Periksalah: Apakah Anda menemukan sesuatu yang sangat menarik sehingga membangkitkan pertanyaan yang sangat membutuhkan jawaban? Sebagai contoh, saya pernah melihat seorang wanita yang memakai jaket bulu yang mahal di luar hotel Ritz di New York sedang mengais-ngais keranjang sampah dengan tangannya, mencari kaleng minuman soda. Apa yang sedang dilakukannya? Apakah dia sesungguhnya orang miskin, tetapi tampak seperti orang kaya? Apakah dia orang kaya, tetapi memiliki kebiasaan mengumpulkan barang bekas sehingga tidak bisa membiarkan kaleng bekas minuman ringan seharga lima sen tergeletak di tempat sampah? Apakah dia membuang ke tempat samapah itu sepucuk surat cinta yang bisa mendatangkan kesulitan baginya, lalu dia berpura-pura sedang melakukan hal lain untuk berjaga-jaga kalu-kalau dia sebenarnya sedang dibuntuti seorang detektif swasta? Anda lihat, sebuah cerita dimulai begitu saja dan menawarkan beberapa arah yang berbeda dari sebuah pengamatan sekilas. Memang benar, saya tidak melihat hal yang begitu menarik perhatian seperti ini setiap hari, tetapi dua kali dalam sebulan sudah cukup untuk menuliskan sebuah cerita baru setiap bulannya. Tujuan utamanya adalah mencari sesuatu yang menarik perhatian, dan sesuatu itu bisa berkembang menjadi sebuah cerita.
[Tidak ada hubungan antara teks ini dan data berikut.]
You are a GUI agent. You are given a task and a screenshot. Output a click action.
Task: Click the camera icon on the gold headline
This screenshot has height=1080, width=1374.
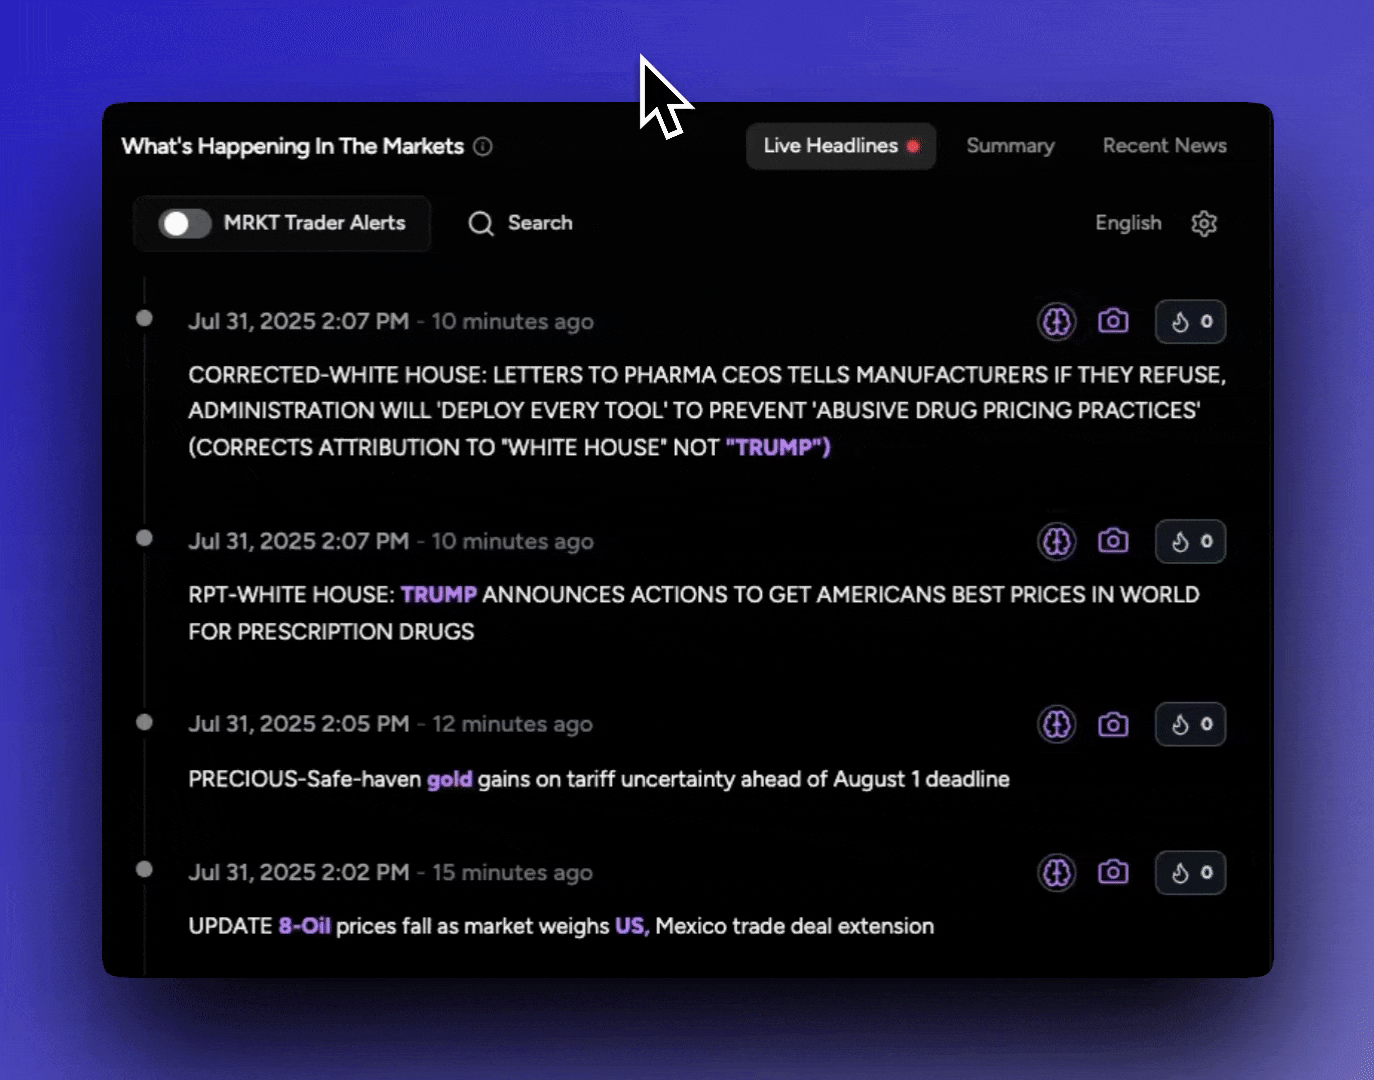(1113, 724)
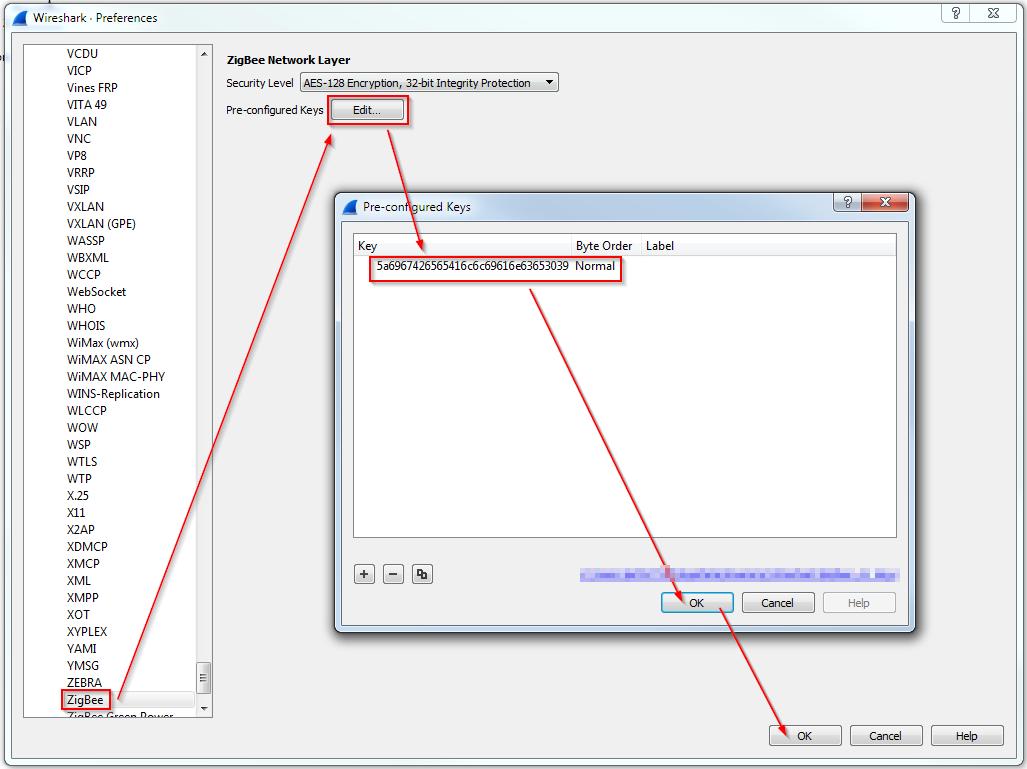Click the help question mark on Preferences title bar
Viewport: 1027px width, 769px height.
[957, 13]
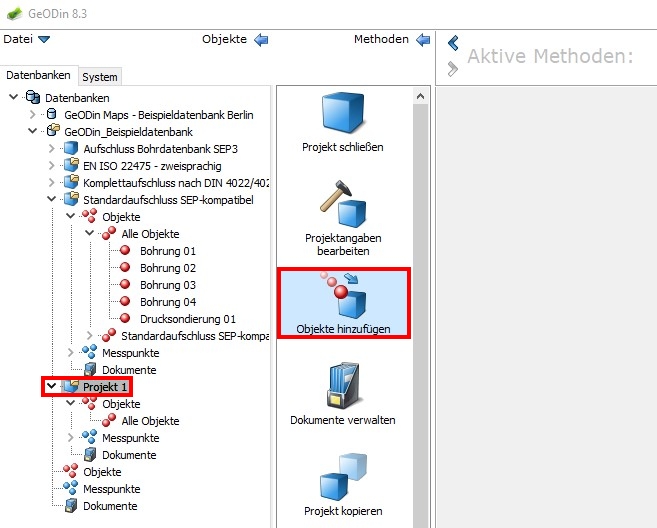Open Projektangaben bearbeiten hammer icon
The height and width of the screenshot is (528, 657).
pos(343,204)
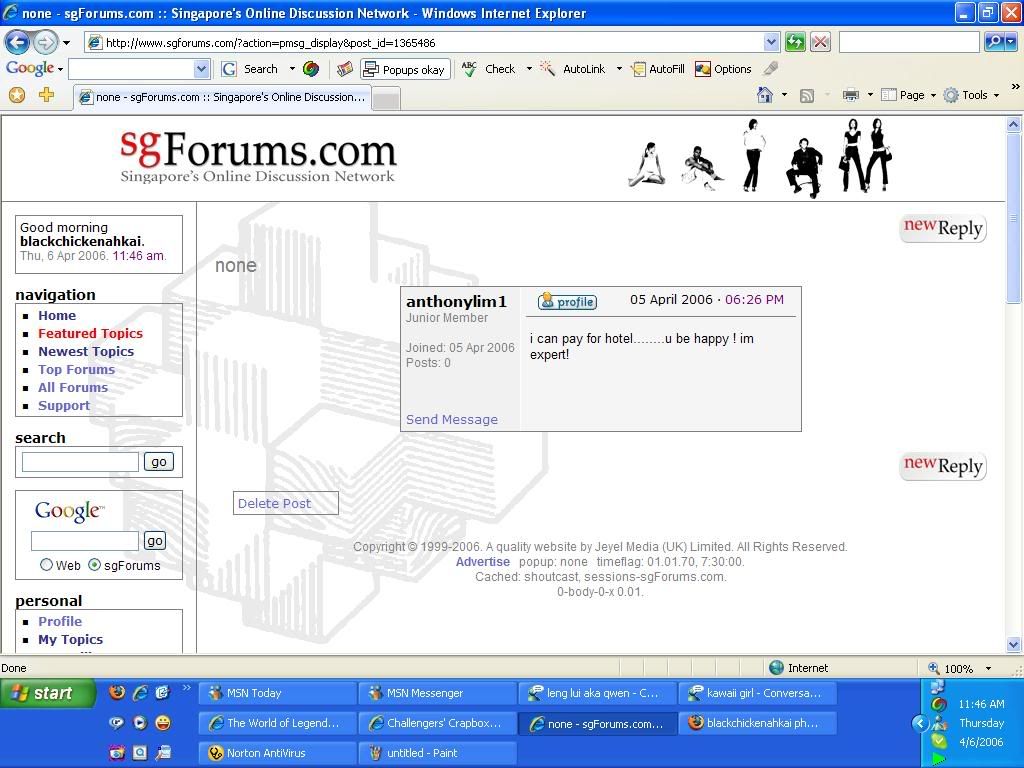Launch Firefox from the quick launch bar

[117, 693]
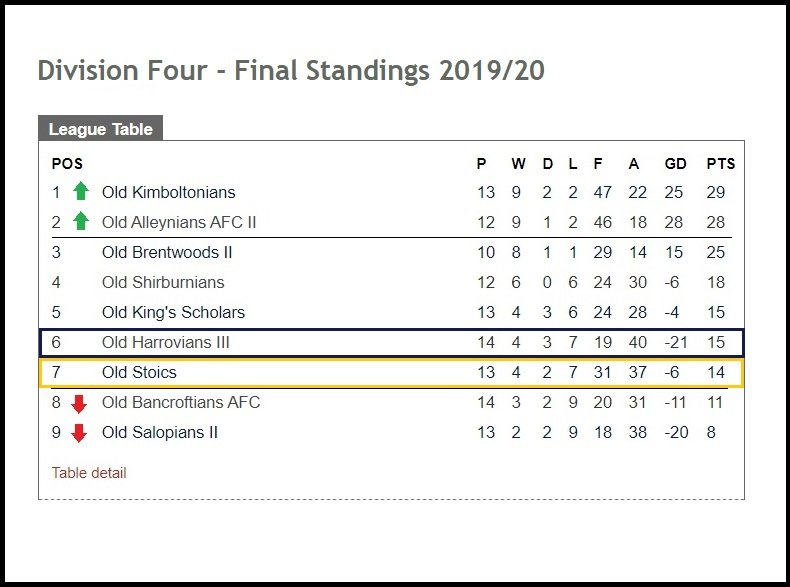Click Old Brentwoods II in the table
The width and height of the screenshot is (790, 587).
167,252
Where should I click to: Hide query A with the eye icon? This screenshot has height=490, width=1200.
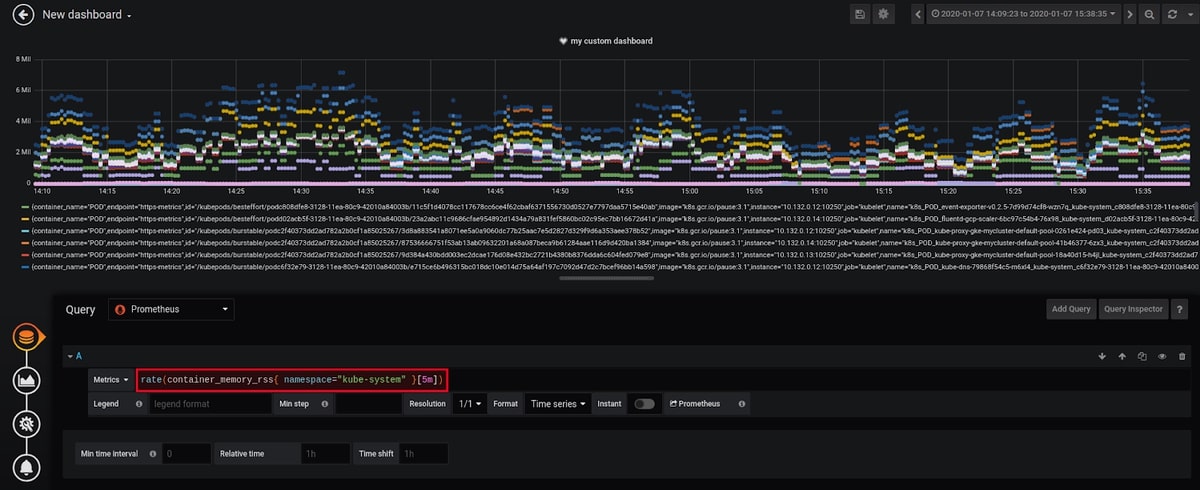1162,356
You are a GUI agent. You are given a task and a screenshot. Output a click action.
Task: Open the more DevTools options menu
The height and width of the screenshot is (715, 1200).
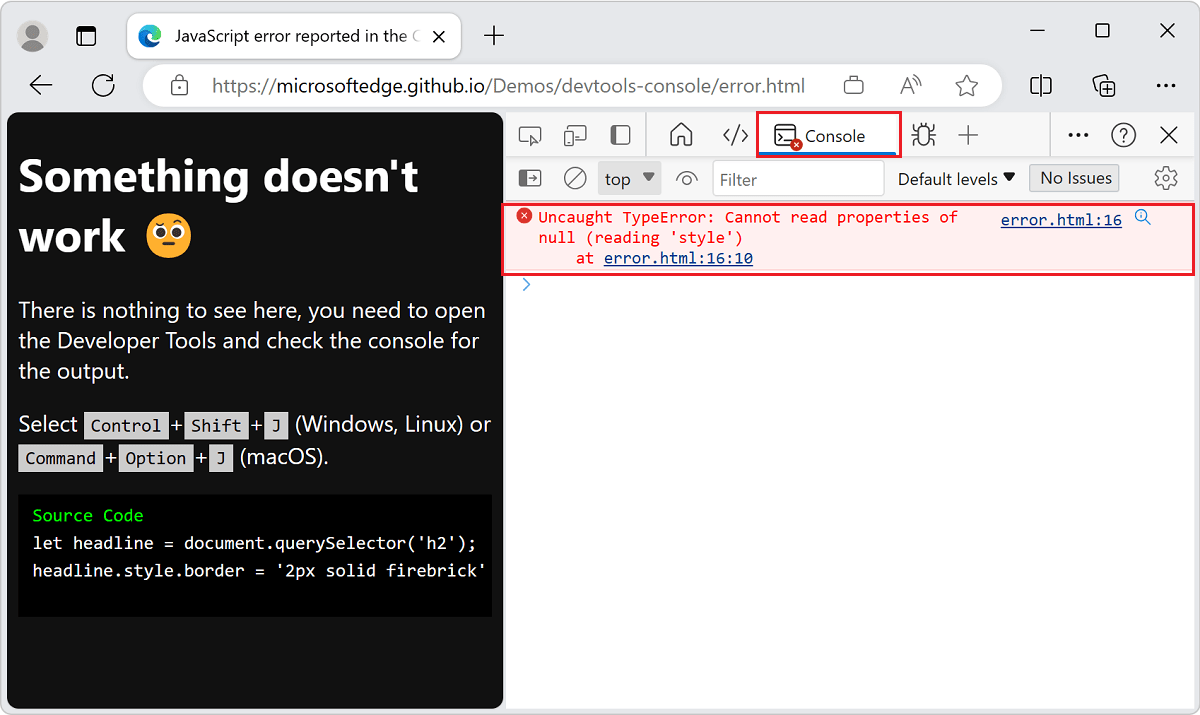(x=1078, y=134)
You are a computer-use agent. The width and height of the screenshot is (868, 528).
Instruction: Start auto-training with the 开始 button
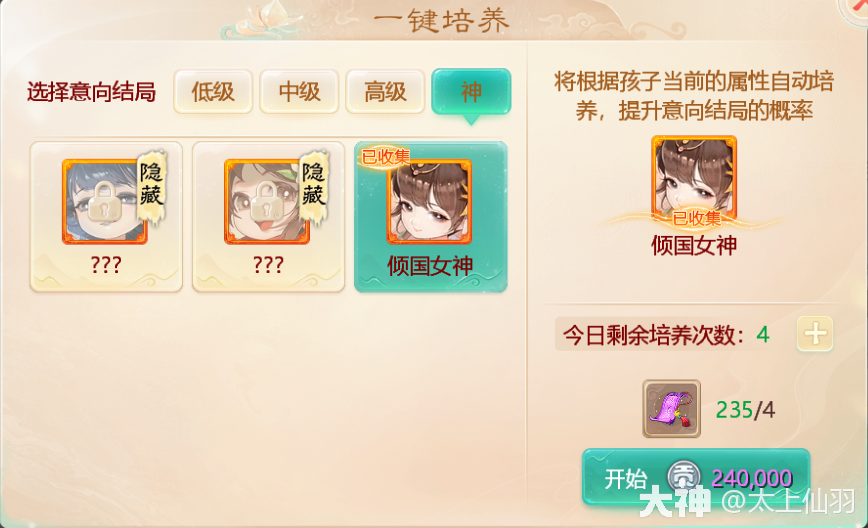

Patung Bergerak Seorang Wanita di Sudut Rumah Makan
Seorang wanita duduk di sudut jendela rumah makan. Matanya terpaku pada sudut fokus penglihatan. Badannya lemas seperti kelaparan, namun makanan yang ada di hadapannyapun enggan di makan. Hanya dimain-mainkan dengan sendok dan garpu yang ia pegang pada kanan dan kiri tangannya. Mukanya pucat pasi. Pikirannya tampak melayang berada pada suatu tempat yang nyata.
Di depan meja makannya, duduklah seorang wanita tengah baya dengan bocah yang berpakaian putih merah. Sesekali mereka bercanda, lalu tertawa. Si bocah bercerita-cerita tentang apa yang ia alami di sekolah. Sesekali wanita tengah baya tersebut mencubit gemas pipi bocah kecil itu. Sambil melihat daftar menu wanita tengah baya terus menyimak ocehan bocah kecil itu. Tersenyum dan menanggapi ocehan si bocah kecil.
Selang beberapa menit, seorang pelayan perempuan menghampiri dua orang tamu tersebut. Dengan senyum ramah, ia menyapa para tamu lalu menyodorkan segelas air putih. Selanjutnya ia membuka secarik kertas kecil dan mencatat pesanan para tamu. Dengan sabar dan tanpa membuang senyum di wajahnya, ia menyimak dan mencatat setiap pesanan para tamunya. Dengan detail dicatat semua permintaan tamu. Tanpa ini, tanpa itu atau tambah ini, tambah itu. Semua dicatat dengan penuh amanat dan tanpa rasa kesal. “Baik. Pesanan Ibuk nanti akan kami antar. Mohon tunggu sebentar.” Membalikkan badan dan pergi ke dapur makanan.